Man jailed for criticizing court system has been acquitted by jury - wallace_f
https://reason.com/2019/09/20/a-michigan-man-has-been-acquitted-by-a-jury-for-criticizing-a-county-judge-on-facebook/
======
cbanek
I am so happy to hear that he's been acquitted. This was posted on HN after it
happened:

[https://news.ycombinator.com/item?id=20881509](https://news.ycombinator.com/item?id=20881509)

It made me really angry then, and I think it's both hilarious and sad that it
took the jury less than half an hour to rule on such an obvious case.
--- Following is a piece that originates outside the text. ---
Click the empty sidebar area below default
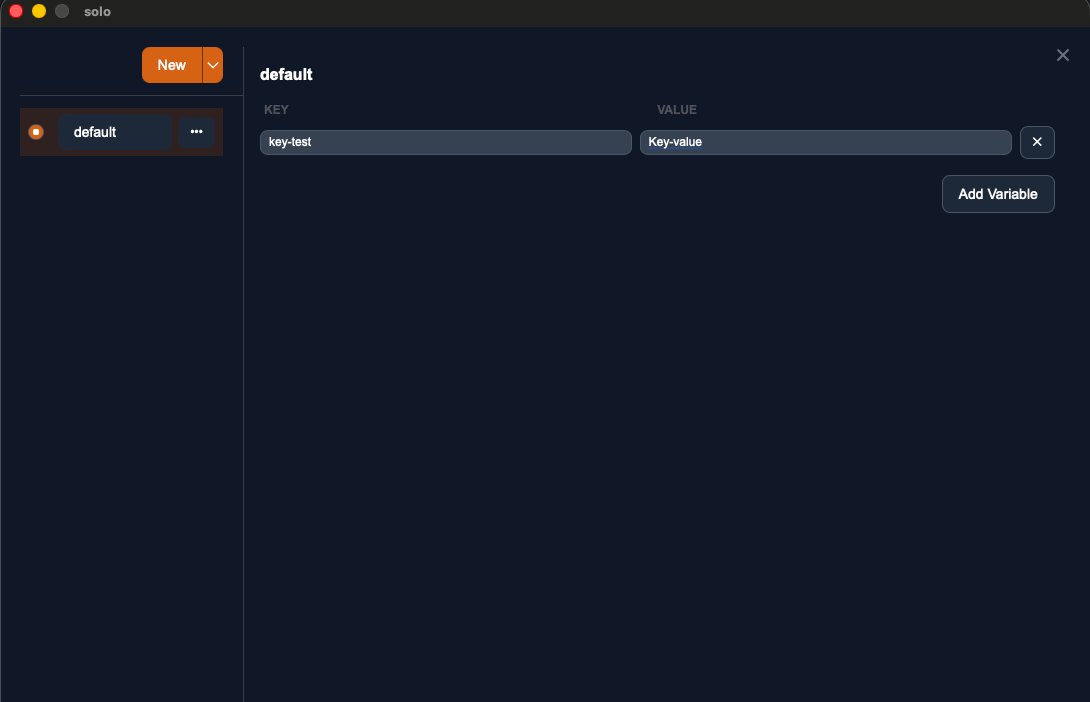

"Judge Lucido replied that there were "limits" to free speech. When Somberg
asked Lucido to clarify which of the Facebook posts presented to the court
were threatening, Lucido said that they 'alluded' to the judge and did not
explain his reasoning any further.

Lucido raised Vanderhagen's bond to $500,000, an amount Somberg told Reason
was tantamount to a bond "you would expect for a murderer or rapist.""

Seems like an obvious abuse of power. I hope there are consequences, but
cynical me doubts it. At the very least, it shows a good legal precedent and I
hope will guide future case law.

------
d-sc
I studied a fair bit of free speech literature in college. Based on my reading
of the article, I would have a hard time seeing his comments pass first
amendment scrutiny with enough lawyering.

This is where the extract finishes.